#### Prompt:
Give back the data in full. Leave nothing out.

═══ Extracted information ═══

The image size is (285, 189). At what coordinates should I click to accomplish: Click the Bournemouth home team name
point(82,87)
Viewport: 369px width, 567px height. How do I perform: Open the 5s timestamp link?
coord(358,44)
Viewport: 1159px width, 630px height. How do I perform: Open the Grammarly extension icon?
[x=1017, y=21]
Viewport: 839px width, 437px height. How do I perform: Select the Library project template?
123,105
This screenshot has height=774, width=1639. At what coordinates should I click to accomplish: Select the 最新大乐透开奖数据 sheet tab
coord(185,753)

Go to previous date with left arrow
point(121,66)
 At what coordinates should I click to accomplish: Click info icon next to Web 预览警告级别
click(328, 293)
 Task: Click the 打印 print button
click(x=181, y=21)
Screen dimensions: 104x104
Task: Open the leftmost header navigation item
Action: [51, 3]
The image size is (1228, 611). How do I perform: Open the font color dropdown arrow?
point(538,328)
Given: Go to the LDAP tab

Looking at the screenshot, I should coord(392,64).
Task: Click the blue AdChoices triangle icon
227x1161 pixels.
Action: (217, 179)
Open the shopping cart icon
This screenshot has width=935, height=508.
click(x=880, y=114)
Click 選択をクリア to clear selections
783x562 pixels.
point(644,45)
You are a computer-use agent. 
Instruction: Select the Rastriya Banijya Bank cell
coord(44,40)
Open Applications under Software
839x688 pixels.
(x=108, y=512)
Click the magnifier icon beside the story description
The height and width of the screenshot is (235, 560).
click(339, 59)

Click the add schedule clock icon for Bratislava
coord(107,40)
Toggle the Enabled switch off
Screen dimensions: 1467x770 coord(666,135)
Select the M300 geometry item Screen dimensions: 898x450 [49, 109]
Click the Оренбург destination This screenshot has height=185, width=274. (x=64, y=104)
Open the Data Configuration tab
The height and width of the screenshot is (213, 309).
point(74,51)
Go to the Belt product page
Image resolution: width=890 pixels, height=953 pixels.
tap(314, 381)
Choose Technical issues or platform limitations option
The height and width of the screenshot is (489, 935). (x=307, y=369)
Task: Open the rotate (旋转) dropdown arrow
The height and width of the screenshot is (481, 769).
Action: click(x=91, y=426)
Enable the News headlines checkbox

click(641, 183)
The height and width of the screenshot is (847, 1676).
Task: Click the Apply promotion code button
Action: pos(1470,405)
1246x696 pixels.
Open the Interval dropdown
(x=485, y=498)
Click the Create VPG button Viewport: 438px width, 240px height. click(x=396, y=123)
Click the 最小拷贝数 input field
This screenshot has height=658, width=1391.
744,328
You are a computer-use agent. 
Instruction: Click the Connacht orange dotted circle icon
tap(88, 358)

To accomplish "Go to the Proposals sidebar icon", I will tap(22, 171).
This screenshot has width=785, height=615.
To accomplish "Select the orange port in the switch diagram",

═══

#### Answer:
The image size is (285, 189). At what coordinates should I click to accomplish: Click the Bournemouth home team name
point(82,87)
Viewport: 369px width, 567px height. How do I perform: Open the 5s timestamp link?
coord(358,44)
Viewport: 1159px width, 630px height. How do I perform: Open the Grammarly extension icon?
[x=1017, y=21]
Viewport: 839px width, 437px height. How do I perform: Select the Library project template?
123,105
This screenshot has height=774, width=1639. At what coordinates should I click to accomplish: Select the 最新大乐透开奖数据 sheet tab
coord(185,753)

Go to previous date with left arrow
point(121,66)
 At what coordinates should I click to accomplish: Click info icon next to Web 预览警告级别
click(328, 293)
 Task: Click the 打印 print button
click(x=181, y=21)
Screen dimensions: 104x104
Task: Open the leftmost header navigation item
Action: [51, 3]
The image size is (1228, 611). How do I perform: Open the font color dropdown arrow?
point(538,328)
Given: Go to the LDAP tab

Looking at the screenshot, I should coord(392,64).
Task: Click the blue AdChoices triangle icon
227x1161 pixels.
Action: (217, 179)
Open the shopping cart icon
This screenshot has width=935, height=508.
click(x=880, y=114)
Click 選択をクリア to clear selections
783x562 pixels.
point(644,45)
You are a computer-use agent. 
Instruction: Select the Rastriya Banijya Bank cell
coord(44,40)
Open Applications under Software
839x688 pixels.
(x=108, y=512)
Click the magnifier icon beside the story description
The height and width of the screenshot is (235, 560).
click(339, 59)

Click the add schedule clock icon for Bratislava
coord(107,40)
Toggle the Enabled switch off
Screen dimensions: 1467x770 coord(666,135)
Select the M300 geometry item Screen dimensions: 898x450 [49, 109]
Click the Оренбург destination This screenshot has height=185, width=274. (x=64, y=104)
Open the Data Configuration tab
The height and width of the screenshot is (213, 309).
point(74,51)
Go to the Belt product page
Image resolution: width=890 pixels, height=953 pixels.
tap(314, 381)
Choose Technical issues or platform limitations option
The height and width of the screenshot is (489, 935). (x=307, y=369)
Task: Open the rotate (旋转) dropdown arrow
The height and width of the screenshot is (481, 769).
Action: click(x=91, y=426)
Enable the News headlines checkbox

click(641, 183)
The height and width of the screenshot is (847, 1676).
Task: Click the Apply promotion code button
Action: pos(1470,405)
1246x696 pixels.
Open the Interval dropdown
(x=485, y=498)
Click the Create VPG button Viewport: 438px width, 240px height. click(x=396, y=123)
Click the 最小拷贝数 input field
This screenshot has height=658, width=1391.
744,328
You are a computer-use agent. 
Instruction: Click the Connacht orange dotted circle icon
tap(88, 358)

To accomplish "Go to the Proposals sidebar icon", I will tap(22, 171).
This screenshot has width=785, height=615.
To accomplish "Select the orange port in the switch diagram",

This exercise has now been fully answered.